| Your instructions |
Could you copy out every line of the records below word for word, leaving out the pictures?

* * * * * * *

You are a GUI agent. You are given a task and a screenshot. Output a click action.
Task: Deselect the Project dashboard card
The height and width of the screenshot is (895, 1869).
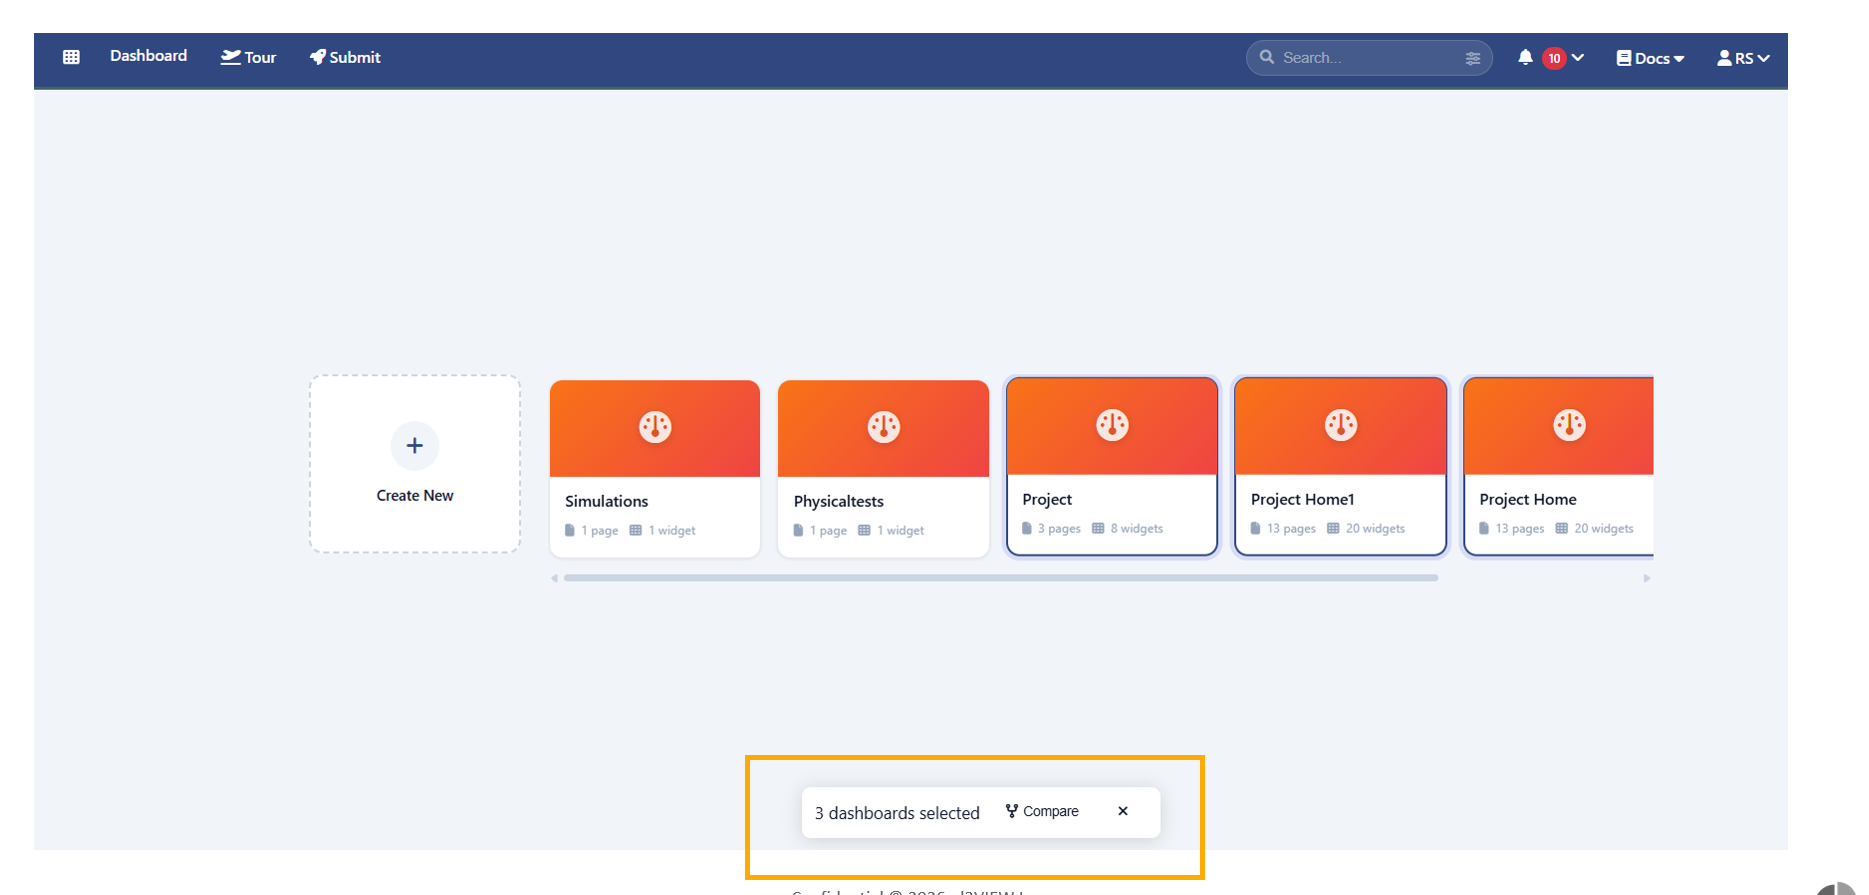(1111, 510)
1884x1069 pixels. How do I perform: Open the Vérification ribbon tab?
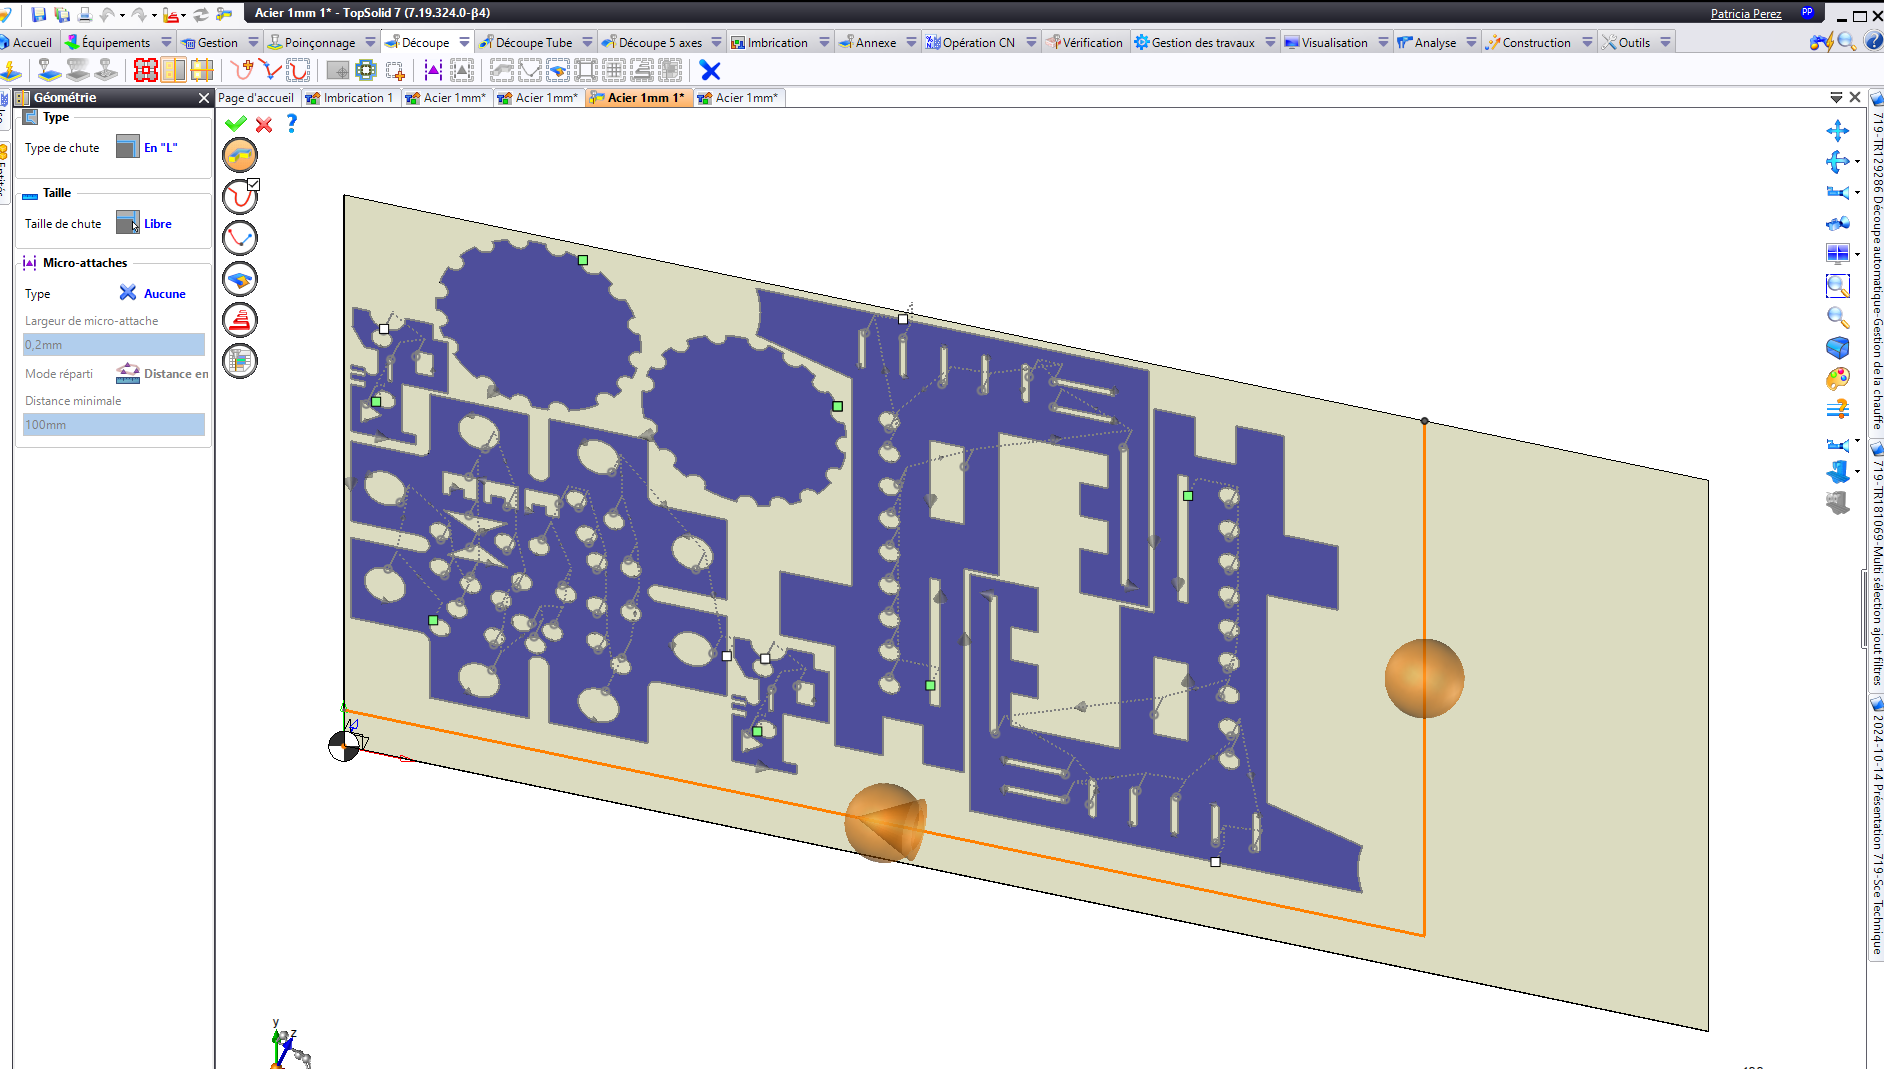click(1085, 42)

* * * * * * *

| Full answer |
You are a GUI agent. You are given a task and a screenshot. Output a click action.
Task: Deselect the Project dashboard card
The height and width of the screenshot is (895, 1869).
(1111, 510)
1884x1069 pixels. How do I perform: Open the Vérification ribbon tab?
click(1085, 42)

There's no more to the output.